Aussi, cet amendement a pour objet d'étendre explicitement son habilitation à
proposer des mesures individuelles telles que mutation ou transformation de
poste au chef d'entreprise lorsqu'il constate une situation de harcèlement. Cet
amendement reprend des propositions déjà formulées par le groupe communiste
républicain et citoyen et dans l'avis du Conseil économique et social.
S'agissant de l'amendement n° 392, il est satisfait par l'amendement n° 178 de
la commission.
M. le président.
Quel est l'avis du Gouvernement ?
Mme Elisabeth Guigou,
ministre de l'emploi et de la solidarité.

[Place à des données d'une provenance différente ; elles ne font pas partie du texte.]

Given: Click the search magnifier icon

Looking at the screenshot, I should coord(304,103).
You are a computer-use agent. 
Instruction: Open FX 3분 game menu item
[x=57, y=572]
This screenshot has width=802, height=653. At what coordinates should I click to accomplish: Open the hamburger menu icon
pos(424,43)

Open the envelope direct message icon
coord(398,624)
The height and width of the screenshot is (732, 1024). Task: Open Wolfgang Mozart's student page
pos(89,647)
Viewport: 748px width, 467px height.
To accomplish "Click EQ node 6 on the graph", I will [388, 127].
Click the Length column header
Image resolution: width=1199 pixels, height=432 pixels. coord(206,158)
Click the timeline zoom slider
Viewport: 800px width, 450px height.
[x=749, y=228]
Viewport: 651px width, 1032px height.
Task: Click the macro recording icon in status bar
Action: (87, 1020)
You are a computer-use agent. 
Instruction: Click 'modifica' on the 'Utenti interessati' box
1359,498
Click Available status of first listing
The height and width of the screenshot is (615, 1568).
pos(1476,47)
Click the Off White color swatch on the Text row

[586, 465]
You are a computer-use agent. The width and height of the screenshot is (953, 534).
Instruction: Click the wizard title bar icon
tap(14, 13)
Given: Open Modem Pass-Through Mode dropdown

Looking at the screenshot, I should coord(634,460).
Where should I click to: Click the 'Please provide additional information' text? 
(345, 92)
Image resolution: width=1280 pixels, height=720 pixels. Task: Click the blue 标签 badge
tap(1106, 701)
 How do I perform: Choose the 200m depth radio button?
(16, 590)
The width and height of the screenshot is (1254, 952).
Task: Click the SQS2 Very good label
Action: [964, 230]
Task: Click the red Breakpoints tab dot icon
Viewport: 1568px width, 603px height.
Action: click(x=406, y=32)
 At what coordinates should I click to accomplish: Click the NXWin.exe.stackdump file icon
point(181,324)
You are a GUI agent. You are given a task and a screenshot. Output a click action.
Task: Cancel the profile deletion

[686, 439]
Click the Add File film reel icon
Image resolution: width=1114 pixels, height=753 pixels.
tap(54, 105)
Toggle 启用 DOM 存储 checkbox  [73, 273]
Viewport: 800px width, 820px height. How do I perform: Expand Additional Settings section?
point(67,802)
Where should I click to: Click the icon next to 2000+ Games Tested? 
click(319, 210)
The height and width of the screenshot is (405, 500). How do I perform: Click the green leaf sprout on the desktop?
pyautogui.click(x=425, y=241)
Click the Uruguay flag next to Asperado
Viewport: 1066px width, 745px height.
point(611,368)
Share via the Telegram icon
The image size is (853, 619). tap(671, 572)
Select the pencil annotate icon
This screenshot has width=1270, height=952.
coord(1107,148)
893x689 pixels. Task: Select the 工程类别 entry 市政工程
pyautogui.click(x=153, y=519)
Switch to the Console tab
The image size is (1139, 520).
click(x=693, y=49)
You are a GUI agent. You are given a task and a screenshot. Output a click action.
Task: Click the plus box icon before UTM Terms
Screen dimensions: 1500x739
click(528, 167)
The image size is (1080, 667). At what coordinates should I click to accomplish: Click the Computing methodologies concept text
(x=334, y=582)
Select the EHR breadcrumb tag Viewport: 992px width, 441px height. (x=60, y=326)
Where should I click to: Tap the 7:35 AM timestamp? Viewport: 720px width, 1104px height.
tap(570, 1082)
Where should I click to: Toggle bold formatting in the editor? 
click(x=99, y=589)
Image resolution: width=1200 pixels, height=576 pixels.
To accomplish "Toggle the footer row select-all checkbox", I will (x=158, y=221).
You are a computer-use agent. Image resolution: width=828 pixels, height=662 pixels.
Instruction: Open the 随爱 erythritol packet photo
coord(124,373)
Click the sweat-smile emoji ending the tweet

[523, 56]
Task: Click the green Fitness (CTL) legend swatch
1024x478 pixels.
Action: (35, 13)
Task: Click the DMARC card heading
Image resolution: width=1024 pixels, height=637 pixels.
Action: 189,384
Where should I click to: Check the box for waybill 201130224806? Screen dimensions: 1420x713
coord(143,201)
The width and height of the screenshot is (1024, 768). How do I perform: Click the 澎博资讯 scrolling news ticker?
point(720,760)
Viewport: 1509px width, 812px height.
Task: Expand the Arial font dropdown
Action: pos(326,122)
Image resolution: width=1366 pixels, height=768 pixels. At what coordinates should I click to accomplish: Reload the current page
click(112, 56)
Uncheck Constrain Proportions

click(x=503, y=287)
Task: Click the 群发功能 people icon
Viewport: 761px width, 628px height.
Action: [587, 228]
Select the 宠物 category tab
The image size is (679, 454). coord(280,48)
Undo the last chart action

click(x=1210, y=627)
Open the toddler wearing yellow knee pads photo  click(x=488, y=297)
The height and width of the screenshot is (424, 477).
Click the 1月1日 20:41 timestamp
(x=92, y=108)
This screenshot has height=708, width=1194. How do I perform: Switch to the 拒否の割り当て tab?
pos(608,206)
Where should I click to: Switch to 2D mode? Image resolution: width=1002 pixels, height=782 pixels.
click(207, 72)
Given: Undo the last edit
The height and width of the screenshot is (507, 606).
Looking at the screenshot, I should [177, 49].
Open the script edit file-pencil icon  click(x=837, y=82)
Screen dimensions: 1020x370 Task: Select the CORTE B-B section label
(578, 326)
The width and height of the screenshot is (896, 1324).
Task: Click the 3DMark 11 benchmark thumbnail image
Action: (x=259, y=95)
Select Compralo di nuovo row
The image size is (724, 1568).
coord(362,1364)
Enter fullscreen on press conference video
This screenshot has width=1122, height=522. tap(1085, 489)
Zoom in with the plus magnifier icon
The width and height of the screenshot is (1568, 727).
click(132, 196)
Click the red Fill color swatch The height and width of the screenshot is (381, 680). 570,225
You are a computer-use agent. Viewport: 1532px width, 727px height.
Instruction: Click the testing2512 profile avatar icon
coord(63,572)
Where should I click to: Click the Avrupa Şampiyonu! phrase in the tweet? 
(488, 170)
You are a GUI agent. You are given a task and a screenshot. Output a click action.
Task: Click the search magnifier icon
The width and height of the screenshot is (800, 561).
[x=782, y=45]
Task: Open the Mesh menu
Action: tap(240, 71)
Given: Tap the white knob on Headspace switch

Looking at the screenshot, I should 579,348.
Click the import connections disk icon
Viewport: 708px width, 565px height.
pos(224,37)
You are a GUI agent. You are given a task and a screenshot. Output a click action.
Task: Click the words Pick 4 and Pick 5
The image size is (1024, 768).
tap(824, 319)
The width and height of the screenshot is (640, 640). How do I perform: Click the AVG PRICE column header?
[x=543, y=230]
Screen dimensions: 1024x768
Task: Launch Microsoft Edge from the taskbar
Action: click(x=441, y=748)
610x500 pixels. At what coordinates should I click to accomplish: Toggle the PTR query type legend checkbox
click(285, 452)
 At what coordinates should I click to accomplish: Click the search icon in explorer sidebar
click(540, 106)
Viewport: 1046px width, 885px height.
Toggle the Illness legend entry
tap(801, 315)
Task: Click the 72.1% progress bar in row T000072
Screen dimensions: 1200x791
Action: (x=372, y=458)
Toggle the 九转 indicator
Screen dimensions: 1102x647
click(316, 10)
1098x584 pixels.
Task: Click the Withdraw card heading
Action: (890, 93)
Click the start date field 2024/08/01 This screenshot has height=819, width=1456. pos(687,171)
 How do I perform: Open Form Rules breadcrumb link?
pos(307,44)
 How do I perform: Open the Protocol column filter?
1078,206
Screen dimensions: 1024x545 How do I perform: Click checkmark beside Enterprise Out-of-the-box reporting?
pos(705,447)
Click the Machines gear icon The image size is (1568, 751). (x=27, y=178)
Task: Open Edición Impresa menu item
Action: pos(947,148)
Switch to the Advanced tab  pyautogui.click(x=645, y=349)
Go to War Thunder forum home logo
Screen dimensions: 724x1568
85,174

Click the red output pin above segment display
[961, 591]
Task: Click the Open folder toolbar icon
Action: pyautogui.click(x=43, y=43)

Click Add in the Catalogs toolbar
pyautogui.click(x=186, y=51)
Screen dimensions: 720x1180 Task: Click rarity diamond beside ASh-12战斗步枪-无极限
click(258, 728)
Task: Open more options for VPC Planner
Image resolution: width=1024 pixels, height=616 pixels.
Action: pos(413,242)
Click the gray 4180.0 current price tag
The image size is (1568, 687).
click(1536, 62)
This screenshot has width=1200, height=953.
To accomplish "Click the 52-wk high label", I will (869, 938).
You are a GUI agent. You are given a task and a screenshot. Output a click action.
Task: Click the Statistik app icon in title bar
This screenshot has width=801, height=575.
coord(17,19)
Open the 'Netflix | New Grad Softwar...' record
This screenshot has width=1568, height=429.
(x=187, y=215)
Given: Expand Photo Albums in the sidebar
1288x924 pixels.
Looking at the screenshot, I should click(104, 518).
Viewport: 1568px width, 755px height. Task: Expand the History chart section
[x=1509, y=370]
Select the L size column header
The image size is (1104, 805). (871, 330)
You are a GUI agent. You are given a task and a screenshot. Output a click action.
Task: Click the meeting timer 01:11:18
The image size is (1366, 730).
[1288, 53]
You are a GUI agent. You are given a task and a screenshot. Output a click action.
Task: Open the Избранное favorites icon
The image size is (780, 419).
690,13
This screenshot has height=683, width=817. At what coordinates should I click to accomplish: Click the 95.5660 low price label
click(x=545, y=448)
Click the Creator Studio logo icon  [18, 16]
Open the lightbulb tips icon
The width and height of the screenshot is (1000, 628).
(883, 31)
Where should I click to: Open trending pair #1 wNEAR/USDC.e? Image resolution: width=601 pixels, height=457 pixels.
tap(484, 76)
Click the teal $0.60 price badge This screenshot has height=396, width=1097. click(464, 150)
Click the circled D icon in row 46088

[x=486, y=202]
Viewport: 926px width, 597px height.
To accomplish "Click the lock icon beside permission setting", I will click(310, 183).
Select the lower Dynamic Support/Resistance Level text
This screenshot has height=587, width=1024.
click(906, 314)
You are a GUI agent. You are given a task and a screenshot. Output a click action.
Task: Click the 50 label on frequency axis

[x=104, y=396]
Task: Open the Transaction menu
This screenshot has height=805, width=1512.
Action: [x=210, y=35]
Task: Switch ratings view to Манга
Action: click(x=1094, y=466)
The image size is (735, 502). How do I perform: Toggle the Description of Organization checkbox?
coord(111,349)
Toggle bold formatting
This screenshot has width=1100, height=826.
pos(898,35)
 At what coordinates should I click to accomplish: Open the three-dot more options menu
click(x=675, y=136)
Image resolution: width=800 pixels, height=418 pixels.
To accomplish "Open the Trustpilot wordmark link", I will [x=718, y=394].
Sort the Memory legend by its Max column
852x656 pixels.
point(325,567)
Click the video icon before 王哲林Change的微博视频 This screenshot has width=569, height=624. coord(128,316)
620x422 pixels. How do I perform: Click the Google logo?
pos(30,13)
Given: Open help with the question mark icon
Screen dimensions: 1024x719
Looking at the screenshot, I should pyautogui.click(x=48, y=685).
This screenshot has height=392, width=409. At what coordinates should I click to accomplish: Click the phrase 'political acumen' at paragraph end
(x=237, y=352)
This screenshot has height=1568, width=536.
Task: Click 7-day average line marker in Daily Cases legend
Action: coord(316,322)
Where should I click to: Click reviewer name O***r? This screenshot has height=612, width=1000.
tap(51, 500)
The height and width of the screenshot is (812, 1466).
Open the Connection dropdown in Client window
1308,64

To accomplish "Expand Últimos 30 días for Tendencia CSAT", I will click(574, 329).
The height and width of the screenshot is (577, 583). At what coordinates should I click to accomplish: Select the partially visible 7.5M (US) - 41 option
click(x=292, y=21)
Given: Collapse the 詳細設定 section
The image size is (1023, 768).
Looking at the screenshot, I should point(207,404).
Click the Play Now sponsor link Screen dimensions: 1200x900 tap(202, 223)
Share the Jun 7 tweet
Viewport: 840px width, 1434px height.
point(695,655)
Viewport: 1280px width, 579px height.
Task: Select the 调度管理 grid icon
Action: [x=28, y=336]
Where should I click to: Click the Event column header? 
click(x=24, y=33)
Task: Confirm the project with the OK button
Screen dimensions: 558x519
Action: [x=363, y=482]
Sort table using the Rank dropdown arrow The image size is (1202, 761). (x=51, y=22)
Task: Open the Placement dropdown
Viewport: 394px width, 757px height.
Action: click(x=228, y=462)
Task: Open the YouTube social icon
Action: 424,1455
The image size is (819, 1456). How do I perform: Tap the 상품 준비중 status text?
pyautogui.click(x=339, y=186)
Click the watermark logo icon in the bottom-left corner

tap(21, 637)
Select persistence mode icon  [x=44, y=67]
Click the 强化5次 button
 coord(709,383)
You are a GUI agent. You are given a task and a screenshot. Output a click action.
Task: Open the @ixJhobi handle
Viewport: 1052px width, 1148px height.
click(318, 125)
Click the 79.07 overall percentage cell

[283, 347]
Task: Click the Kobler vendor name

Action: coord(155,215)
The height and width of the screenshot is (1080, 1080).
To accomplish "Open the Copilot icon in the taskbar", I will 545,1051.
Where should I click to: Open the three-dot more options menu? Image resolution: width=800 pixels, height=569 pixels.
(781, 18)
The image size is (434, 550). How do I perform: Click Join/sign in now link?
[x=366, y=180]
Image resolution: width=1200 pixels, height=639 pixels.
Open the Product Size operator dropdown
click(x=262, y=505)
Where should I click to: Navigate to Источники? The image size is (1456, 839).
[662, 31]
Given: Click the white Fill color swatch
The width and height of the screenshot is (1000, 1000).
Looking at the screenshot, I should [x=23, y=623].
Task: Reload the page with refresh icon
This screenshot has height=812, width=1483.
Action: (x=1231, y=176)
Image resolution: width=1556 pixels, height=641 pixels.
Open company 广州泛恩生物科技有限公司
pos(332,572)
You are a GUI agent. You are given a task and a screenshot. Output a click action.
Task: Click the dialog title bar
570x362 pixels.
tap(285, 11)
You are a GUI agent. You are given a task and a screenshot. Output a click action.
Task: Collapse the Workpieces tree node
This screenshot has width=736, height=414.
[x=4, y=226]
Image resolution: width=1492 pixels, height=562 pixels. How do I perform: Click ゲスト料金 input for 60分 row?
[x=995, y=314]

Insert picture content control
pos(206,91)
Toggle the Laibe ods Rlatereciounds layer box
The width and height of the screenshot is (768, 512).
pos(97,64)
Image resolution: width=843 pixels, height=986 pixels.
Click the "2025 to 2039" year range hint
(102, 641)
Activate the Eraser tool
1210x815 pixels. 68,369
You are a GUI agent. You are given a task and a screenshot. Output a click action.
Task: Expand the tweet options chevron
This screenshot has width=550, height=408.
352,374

Je ne suis pas favorable à
l'amendement n° 178, parce que j'observe que l'article L. 241-10-1 du code du
travail donne déjà au médecin du travail la possibilité de proposer des mesures
individuelles.
Je lui préfère la formulation de l'amendement n° 392, qui apporte des
garanties supplémentaires à ce qui existe déjà dans le code du travail, qui
donne au médecin du travail toute latitude pour formuler des propositions de
reclassement, et qui vise explicitement l'état de santé physique et moral du
salarié.
M. le président.
Personne ne demande la parole ?...
Je mets aux voix l'amendement n° 392, repoussé par la commission et accepté
par le Gouvernement.
(L'amendement n'est pas adopté.)
M. le président.
Personne ne demande la parole ?...
Je mets aux voix l'amendement n° 178, repoussé par le Gouvernement.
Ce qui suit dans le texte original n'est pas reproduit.